## SUPPLIED RECORDS

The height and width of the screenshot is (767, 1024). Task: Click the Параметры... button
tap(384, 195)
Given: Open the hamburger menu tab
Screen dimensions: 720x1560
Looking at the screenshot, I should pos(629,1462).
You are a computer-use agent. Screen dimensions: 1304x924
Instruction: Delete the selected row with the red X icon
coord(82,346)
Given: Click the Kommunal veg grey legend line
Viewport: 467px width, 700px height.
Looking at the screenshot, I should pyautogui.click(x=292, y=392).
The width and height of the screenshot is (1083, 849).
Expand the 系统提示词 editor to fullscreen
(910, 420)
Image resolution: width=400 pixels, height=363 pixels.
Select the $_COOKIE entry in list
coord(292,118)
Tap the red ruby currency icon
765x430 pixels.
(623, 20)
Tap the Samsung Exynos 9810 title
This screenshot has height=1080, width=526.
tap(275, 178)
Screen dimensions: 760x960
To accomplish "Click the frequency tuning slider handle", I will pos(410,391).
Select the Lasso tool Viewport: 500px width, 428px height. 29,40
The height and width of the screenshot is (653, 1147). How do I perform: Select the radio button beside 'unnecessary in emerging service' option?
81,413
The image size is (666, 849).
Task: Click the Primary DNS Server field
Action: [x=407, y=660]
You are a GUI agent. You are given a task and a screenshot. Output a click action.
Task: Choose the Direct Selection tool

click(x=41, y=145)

## YOUR GOAL
Identify the lines in the entries that hold "agent" and return each one.

## ANSWER TO THIS PROBLEM
You are a computer-use agent. Screen dimensions: 1304x924
You are a GUI agent. You are given a task and a screenshot. Output a click action.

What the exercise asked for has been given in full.